(Data to process begins)

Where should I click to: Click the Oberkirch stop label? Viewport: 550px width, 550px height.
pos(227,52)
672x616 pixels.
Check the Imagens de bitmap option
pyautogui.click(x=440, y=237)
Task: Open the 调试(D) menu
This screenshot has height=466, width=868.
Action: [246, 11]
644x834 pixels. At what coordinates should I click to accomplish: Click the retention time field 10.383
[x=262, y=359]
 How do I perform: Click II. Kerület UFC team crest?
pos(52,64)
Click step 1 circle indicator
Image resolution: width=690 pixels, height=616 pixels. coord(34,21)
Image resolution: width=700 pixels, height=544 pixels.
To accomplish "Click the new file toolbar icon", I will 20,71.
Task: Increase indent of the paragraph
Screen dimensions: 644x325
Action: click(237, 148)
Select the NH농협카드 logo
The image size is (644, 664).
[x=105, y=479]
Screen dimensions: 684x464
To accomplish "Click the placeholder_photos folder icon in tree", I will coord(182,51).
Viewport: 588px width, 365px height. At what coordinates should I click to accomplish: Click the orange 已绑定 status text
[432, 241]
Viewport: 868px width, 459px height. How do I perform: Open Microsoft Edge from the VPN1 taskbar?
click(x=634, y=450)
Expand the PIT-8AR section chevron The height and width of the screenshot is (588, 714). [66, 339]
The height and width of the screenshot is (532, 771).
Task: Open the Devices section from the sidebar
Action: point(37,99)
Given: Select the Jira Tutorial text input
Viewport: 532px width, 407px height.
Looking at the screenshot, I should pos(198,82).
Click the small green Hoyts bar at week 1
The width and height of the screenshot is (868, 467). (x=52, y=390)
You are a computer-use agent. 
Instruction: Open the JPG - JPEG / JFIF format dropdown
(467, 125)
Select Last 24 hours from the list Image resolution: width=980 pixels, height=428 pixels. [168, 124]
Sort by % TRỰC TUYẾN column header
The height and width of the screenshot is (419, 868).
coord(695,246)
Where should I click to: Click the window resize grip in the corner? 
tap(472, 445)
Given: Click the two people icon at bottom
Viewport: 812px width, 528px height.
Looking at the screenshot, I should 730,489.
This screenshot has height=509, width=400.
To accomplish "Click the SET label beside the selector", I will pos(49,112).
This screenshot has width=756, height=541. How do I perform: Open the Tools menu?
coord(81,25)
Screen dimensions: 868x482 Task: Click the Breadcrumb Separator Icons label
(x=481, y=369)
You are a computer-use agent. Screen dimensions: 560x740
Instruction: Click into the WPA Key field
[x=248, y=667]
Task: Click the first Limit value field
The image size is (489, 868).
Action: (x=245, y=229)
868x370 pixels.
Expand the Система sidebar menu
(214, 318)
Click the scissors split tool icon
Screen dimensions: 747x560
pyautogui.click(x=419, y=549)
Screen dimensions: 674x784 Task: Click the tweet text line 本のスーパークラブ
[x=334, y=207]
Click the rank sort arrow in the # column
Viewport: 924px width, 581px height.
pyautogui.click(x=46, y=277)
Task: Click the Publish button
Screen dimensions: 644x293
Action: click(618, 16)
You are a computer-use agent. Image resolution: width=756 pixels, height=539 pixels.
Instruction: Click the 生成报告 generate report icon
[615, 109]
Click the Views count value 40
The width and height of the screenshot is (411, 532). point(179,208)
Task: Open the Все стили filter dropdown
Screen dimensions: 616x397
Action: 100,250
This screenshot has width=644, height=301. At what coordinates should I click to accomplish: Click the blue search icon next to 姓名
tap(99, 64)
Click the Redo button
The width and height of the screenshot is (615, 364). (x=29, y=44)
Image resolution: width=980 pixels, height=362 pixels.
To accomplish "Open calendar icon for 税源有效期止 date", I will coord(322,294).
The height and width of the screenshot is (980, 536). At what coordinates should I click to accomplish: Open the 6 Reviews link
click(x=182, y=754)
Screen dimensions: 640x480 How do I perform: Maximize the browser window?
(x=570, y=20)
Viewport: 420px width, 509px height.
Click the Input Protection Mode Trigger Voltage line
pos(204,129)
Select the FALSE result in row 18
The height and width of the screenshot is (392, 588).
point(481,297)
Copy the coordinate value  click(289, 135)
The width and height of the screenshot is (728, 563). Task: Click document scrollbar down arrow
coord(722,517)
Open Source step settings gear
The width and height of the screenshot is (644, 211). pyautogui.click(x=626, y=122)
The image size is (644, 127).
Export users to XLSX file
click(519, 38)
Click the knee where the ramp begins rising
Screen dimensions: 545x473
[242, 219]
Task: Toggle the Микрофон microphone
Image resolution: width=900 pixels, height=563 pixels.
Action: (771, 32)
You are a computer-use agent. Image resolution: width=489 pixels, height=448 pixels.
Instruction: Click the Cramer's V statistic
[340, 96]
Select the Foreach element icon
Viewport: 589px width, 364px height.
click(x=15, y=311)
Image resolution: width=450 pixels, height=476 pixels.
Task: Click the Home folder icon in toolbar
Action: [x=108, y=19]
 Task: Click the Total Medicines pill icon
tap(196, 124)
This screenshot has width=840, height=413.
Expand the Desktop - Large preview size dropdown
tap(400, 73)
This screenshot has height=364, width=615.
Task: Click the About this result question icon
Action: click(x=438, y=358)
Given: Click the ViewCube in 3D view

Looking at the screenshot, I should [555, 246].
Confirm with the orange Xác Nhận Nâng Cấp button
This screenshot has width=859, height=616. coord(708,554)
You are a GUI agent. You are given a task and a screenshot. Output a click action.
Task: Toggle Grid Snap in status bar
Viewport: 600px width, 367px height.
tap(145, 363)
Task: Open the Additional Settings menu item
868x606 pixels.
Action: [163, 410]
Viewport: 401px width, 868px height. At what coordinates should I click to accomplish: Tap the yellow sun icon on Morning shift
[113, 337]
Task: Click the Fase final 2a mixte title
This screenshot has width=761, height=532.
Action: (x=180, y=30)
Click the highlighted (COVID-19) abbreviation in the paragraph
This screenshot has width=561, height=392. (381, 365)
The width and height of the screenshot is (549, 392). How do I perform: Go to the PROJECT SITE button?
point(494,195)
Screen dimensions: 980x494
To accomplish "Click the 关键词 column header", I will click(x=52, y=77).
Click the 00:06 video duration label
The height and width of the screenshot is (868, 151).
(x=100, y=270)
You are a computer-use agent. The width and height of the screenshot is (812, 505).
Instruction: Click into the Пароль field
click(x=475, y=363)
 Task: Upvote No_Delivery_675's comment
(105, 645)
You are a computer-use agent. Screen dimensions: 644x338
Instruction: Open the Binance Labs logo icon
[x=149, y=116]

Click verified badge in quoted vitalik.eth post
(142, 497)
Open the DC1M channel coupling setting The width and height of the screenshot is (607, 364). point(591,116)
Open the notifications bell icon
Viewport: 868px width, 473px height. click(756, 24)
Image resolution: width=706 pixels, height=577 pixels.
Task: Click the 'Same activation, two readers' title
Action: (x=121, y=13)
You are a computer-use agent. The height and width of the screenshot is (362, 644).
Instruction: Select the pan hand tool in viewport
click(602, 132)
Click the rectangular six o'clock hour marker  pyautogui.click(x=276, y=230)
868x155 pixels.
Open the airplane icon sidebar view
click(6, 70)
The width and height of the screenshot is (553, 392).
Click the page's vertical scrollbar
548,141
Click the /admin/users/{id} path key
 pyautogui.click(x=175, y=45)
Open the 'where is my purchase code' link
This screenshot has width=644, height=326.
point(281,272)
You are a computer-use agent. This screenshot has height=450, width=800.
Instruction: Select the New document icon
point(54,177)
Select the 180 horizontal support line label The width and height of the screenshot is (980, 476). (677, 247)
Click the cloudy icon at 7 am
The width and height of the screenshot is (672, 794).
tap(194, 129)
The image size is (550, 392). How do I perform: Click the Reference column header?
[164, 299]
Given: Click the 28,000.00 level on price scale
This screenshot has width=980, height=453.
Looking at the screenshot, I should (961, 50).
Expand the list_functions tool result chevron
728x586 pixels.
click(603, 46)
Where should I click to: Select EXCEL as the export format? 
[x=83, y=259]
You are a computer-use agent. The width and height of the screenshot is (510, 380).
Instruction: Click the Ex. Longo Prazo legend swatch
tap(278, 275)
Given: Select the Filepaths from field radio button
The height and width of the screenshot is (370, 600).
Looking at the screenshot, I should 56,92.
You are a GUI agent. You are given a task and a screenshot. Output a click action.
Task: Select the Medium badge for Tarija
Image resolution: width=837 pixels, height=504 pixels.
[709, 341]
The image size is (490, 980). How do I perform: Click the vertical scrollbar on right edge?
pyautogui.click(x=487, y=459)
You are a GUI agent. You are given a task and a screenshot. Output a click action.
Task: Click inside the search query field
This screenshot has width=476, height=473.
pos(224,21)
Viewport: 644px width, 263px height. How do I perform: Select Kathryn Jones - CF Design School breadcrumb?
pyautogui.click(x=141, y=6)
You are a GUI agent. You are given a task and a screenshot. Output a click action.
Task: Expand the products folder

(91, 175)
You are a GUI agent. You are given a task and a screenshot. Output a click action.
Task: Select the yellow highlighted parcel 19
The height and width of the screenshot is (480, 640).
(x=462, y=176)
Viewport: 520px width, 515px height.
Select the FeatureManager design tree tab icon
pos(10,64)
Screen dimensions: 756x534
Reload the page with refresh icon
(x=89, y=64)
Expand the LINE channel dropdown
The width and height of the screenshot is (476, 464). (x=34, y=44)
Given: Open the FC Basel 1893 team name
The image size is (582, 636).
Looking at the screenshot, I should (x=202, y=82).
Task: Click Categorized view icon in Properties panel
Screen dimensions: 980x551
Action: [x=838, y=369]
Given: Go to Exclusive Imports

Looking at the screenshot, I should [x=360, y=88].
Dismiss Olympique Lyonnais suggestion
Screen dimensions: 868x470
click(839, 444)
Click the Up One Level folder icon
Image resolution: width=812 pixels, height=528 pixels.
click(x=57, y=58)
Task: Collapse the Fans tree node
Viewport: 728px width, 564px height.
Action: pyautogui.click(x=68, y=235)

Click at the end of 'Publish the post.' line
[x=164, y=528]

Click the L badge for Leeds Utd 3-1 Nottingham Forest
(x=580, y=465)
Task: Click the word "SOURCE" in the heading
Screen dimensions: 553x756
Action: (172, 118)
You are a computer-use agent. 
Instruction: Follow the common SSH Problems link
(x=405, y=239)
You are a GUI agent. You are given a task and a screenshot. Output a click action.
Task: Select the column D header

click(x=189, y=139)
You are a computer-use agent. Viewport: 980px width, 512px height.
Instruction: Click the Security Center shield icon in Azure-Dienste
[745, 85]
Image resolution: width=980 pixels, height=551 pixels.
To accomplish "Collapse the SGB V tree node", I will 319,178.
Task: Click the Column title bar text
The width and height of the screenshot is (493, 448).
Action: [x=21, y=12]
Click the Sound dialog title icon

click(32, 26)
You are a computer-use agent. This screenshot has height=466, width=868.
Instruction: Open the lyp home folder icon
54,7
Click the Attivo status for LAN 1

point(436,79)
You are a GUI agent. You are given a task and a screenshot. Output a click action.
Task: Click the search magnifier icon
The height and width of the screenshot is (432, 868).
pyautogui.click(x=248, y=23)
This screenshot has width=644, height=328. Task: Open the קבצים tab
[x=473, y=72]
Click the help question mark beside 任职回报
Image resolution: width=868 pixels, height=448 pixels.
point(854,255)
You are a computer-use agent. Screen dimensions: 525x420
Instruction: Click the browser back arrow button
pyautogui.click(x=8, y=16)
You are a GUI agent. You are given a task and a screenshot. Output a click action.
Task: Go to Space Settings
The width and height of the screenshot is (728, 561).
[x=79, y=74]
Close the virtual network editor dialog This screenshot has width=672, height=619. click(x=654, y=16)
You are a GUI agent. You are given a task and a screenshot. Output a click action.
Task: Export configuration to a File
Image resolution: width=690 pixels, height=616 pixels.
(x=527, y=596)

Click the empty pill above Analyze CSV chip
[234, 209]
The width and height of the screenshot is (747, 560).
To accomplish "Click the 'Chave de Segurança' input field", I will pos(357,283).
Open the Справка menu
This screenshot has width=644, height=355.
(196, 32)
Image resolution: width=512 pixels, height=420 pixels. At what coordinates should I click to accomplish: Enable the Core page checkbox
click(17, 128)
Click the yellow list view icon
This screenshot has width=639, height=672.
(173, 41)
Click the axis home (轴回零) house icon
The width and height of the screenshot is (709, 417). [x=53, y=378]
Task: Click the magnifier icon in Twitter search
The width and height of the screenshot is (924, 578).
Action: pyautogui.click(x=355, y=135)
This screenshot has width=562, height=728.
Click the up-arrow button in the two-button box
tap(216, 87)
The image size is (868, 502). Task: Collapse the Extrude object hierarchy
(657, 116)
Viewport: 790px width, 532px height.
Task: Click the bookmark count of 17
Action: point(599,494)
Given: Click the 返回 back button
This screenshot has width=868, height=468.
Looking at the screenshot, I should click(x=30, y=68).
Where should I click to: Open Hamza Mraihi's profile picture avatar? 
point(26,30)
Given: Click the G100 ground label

(Data to process ends)

**What is required**. All lines above from the line with "The width and height of the screenshot is (549, 392)." through the line with "Open the DC1M", both included, are to be set down exactly, with nothing else.

**Task answer**.
The width and height of the screenshot is (549, 392). How do I perform: Go to the PROJECT SITE button?
point(494,195)
Screen dimensions: 980x494
To accomplish "Click the 关键词 column header", I will click(x=52, y=77).
Click the 00:06 video duration label
The height and width of the screenshot is (868, 151).
(x=100, y=270)
You are a computer-use agent. The width and height of the screenshot is (812, 505).
Instruction: Click into the Пароль field
click(x=475, y=363)
 Task: Upvote No_Delivery_675's comment
(105, 645)
You are a computer-use agent. Screen dimensions: 644x338
Instruction: Open the Binance Labs logo icon
[x=149, y=116]

Click verified badge in quoted vitalik.eth post
(142, 497)
Open the DC1M channel coupling setting The width and height of the screenshot is (607, 364). point(591,116)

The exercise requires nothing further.